*Material provided*:
-----

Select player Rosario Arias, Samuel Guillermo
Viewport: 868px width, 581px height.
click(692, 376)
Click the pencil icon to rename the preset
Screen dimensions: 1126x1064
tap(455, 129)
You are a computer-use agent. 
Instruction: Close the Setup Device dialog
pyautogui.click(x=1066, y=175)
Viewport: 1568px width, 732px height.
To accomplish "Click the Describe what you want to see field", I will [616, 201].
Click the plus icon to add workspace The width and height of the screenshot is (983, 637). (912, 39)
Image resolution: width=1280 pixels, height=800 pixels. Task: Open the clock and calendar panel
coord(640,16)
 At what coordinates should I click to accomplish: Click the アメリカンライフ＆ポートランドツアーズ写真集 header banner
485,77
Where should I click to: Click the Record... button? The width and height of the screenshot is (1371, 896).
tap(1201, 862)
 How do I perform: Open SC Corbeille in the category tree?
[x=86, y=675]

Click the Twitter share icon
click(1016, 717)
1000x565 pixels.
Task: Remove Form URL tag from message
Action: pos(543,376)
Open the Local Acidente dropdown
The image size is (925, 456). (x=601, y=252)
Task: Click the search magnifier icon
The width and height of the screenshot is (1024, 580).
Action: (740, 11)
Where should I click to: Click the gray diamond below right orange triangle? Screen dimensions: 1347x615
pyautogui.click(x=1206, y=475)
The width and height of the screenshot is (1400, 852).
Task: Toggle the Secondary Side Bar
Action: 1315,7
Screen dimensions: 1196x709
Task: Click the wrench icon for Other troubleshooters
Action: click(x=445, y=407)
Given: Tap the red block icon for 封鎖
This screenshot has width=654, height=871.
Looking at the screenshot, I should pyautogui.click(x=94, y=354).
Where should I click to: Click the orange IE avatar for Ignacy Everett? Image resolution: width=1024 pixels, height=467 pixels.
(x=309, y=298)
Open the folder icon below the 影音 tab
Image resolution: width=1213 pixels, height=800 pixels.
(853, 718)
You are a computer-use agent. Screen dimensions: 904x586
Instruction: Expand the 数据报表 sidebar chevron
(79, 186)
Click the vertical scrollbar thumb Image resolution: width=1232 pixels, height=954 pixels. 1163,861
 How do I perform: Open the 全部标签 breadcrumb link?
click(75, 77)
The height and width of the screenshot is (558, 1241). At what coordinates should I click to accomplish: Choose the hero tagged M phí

-----

*Objective*:
Copy every line of the material above, word for word, with nothing altered or left out.

*Exercise response*:
Select player Rosario Arias, Samuel Guillermo
Viewport: 868px width, 581px height.
click(692, 376)
Click the pencil icon to rename the preset
Screen dimensions: 1126x1064
tap(455, 129)
You are a computer-use agent. 
Instruction: Close the Setup Device dialog
pyautogui.click(x=1066, y=175)
Viewport: 1568px width, 732px height.
To accomplish "Click the Describe what you want to see field", I will [616, 201].
Click the plus icon to add workspace The width and height of the screenshot is (983, 637). (912, 39)
Image resolution: width=1280 pixels, height=800 pixels. Task: Open the clock and calendar panel
coord(640,16)
 At what coordinates should I click to accomplish: Click the アメリカンライフ＆ポートランドツアーズ写真集 header banner
485,77
Where should I click to: Click the Record... button? The width and height of the screenshot is (1371, 896).
tap(1201, 862)
 How do I perform: Open SC Corbeille in the category tree?
[x=86, y=675]

Click the Twitter share icon
click(1016, 717)
1000x565 pixels.
Task: Remove Form URL tag from message
Action: pos(543,376)
Open the Local Acidente dropdown
The image size is (925, 456). (x=601, y=252)
Task: Click the search magnifier icon
The width and height of the screenshot is (1024, 580).
Action: (740, 11)
Where should I click to: Click the gray diamond below right orange triangle? Screen dimensions: 1347x615
pyautogui.click(x=1206, y=475)
The width and height of the screenshot is (1400, 852).
Task: Toggle the Secondary Side Bar
Action: 1315,7
Screen dimensions: 1196x709
Task: Click the wrench icon for Other troubleshooters
Action: click(x=445, y=407)
Given: Tap the red block icon for 封鎖
This screenshot has width=654, height=871.
Looking at the screenshot, I should pyautogui.click(x=94, y=354).
Where should I click to: Click the orange IE avatar for Ignacy Everett? Image resolution: width=1024 pixels, height=467 pixels.
(x=309, y=298)
Open the folder icon below the 影音 tab
Image resolution: width=1213 pixels, height=800 pixels.
(853, 718)
You are a computer-use agent. Screen dimensions: 904x586
Instruction: Expand the 数据报表 sidebar chevron
(79, 186)
Click the vertical scrollbar thumb Image resolution: width=1232 pixels, height=954 pixels. 1163,861
 How do I perform: Open the 全部标签 breadcrumb link?
click(75, 77)
The height and width of the screenshot is (558, 1241). At what coordinates should I click to accomplish: Choose the hero tagged M phí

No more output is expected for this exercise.